• About this task: Lay out the stretch of the records below from the line that contains "At what (x,y)" through the line that contains "Looking at the" as a JSON list of strings, one string per line, with blank lines left out. Leave the pictures out of your answer.

• Stored data:
*** Block opens ***
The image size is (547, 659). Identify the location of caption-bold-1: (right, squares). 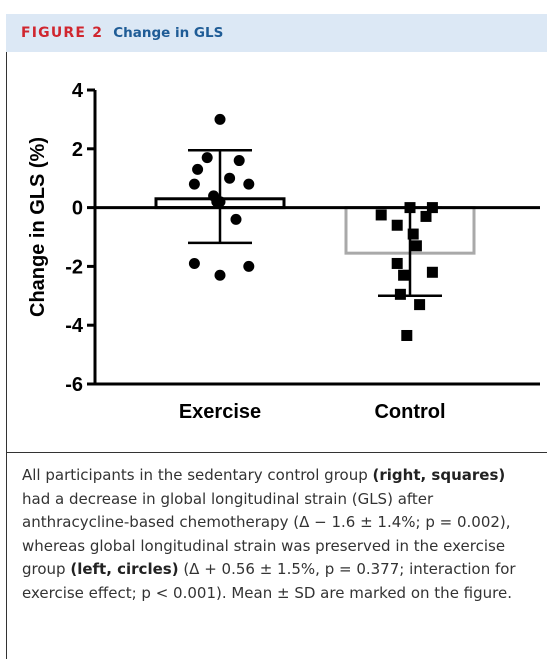
(439, 475).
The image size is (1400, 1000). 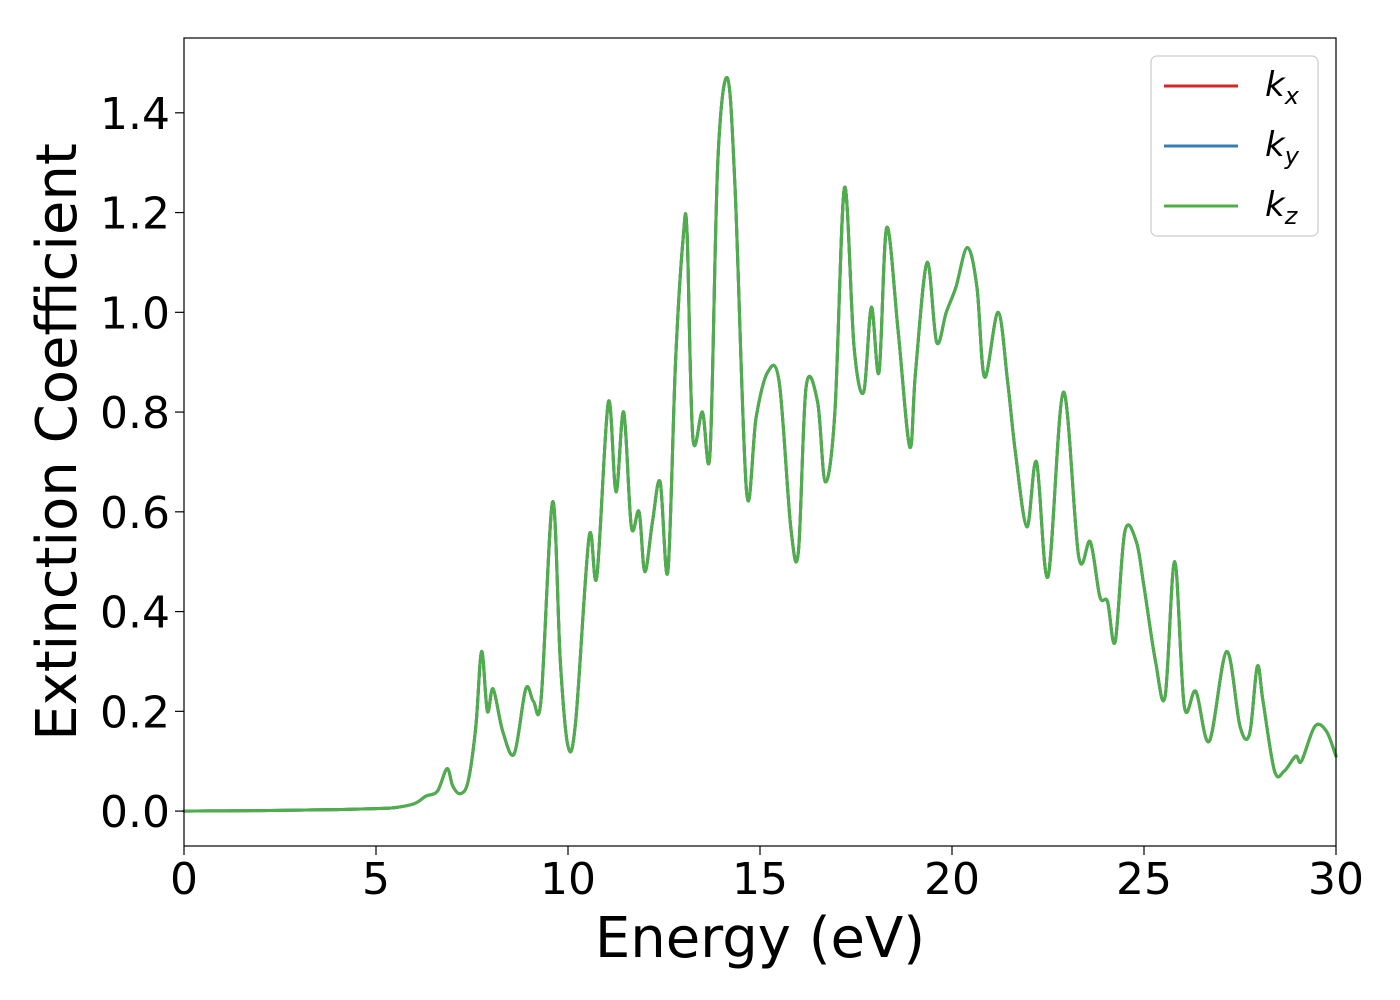 I want to click on y-tick-label: 0.8, so click(x=135, y=414).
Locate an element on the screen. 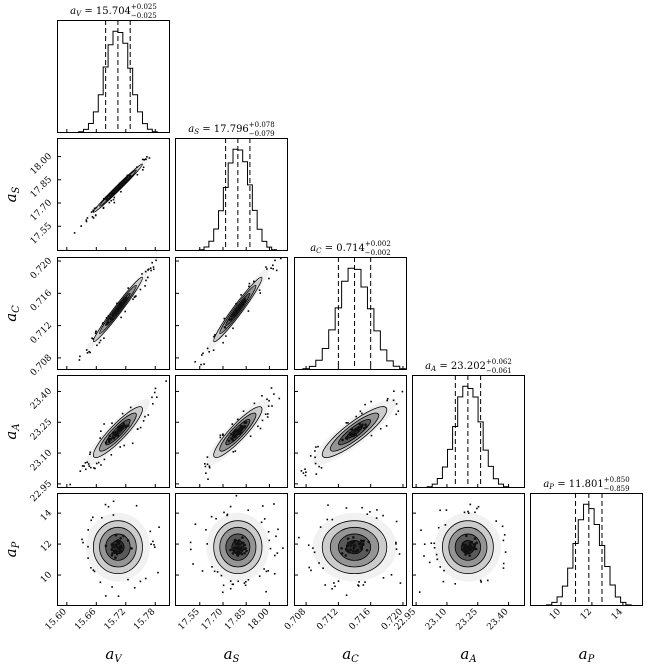  panel-a_P-vs-a_P: aP = 11.801+0.850 −0.859 is located at coordinates (586, 541).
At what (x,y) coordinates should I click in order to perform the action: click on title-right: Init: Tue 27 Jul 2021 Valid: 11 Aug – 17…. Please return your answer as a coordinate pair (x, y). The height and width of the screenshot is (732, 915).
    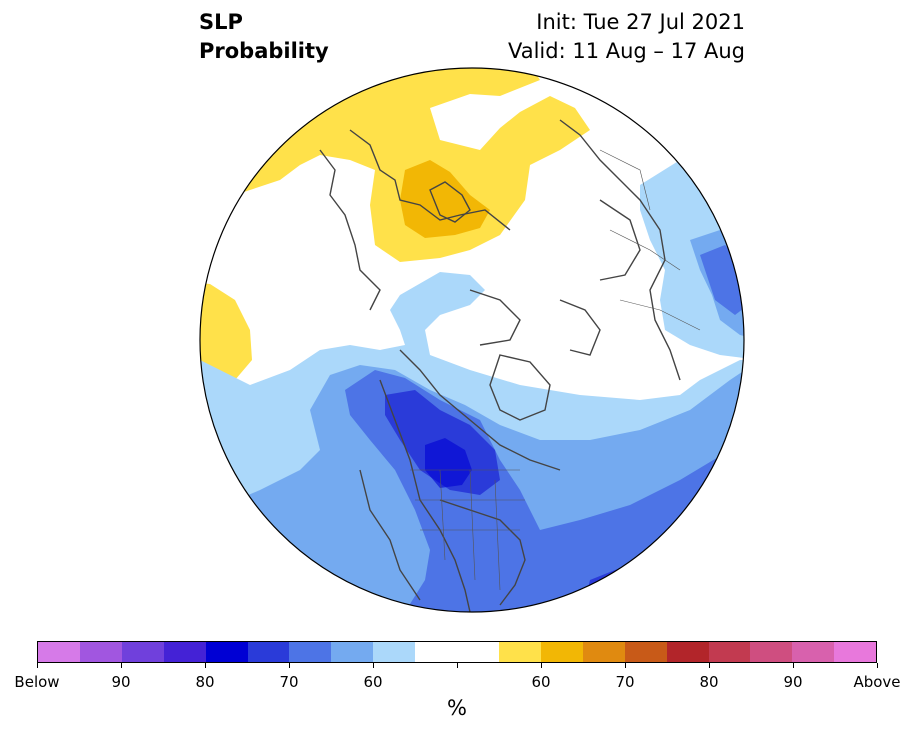
    Looking at the image, I should click on (626, 37).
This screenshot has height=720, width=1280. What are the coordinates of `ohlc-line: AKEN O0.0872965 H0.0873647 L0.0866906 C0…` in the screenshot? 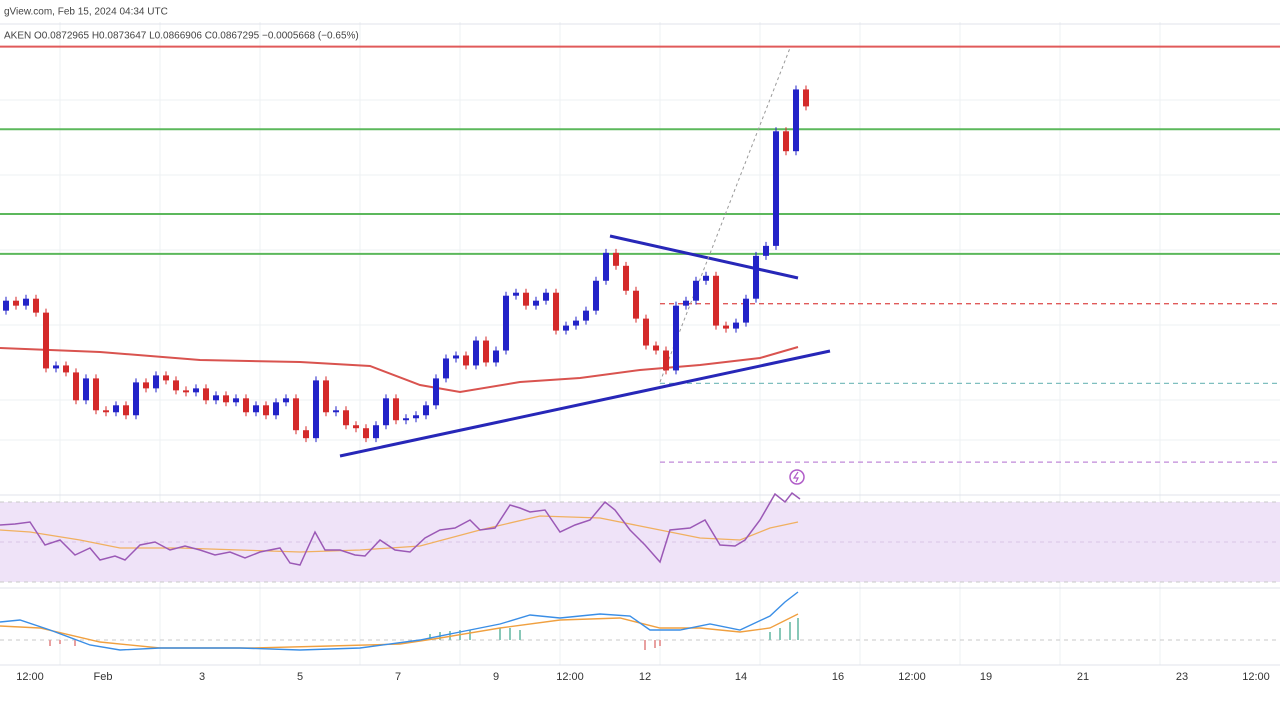 It's located at (182, 36).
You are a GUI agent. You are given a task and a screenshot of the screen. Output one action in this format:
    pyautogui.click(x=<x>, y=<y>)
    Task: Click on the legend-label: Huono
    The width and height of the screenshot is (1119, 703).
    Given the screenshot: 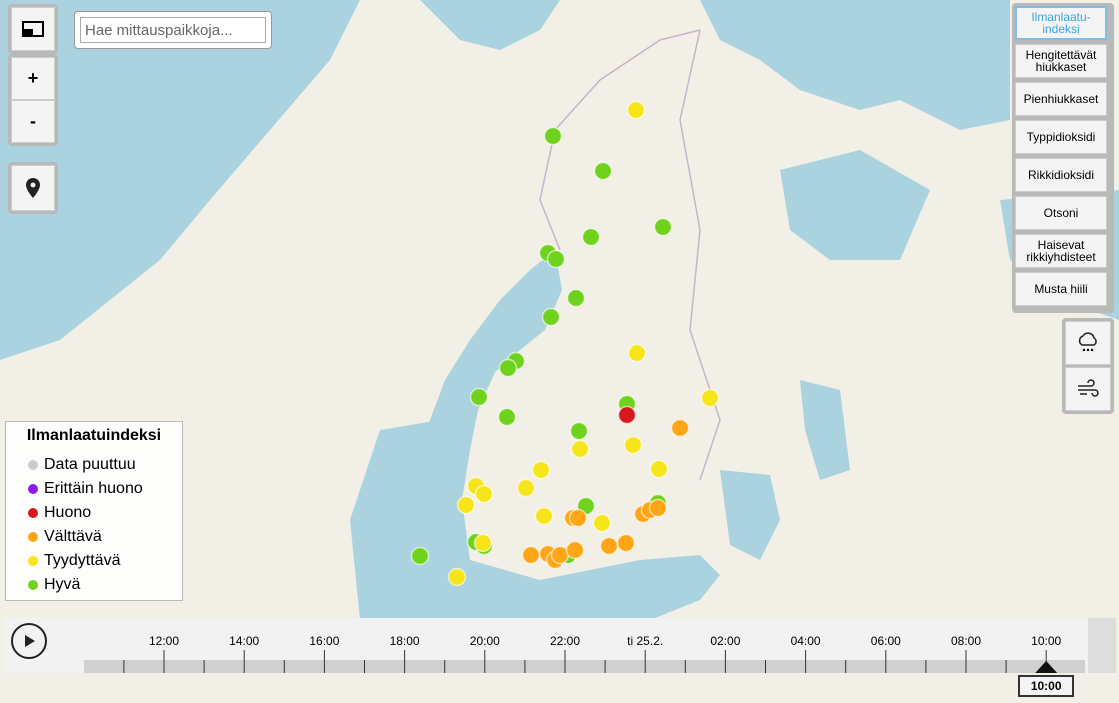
*** Block closes ***
• Result of this exercise:
[
  "At what (x,y) coordinates should I click in order to perform the action: click on title-right: Init: Tue 27 Jul 2021 Valid: 11 Aug – 17…. Please return your answer as a coordinate pair (x, y). The height and width of the screenshot is (732, 915).",
  "    Looking at the image, I should click on (626, 37)."
]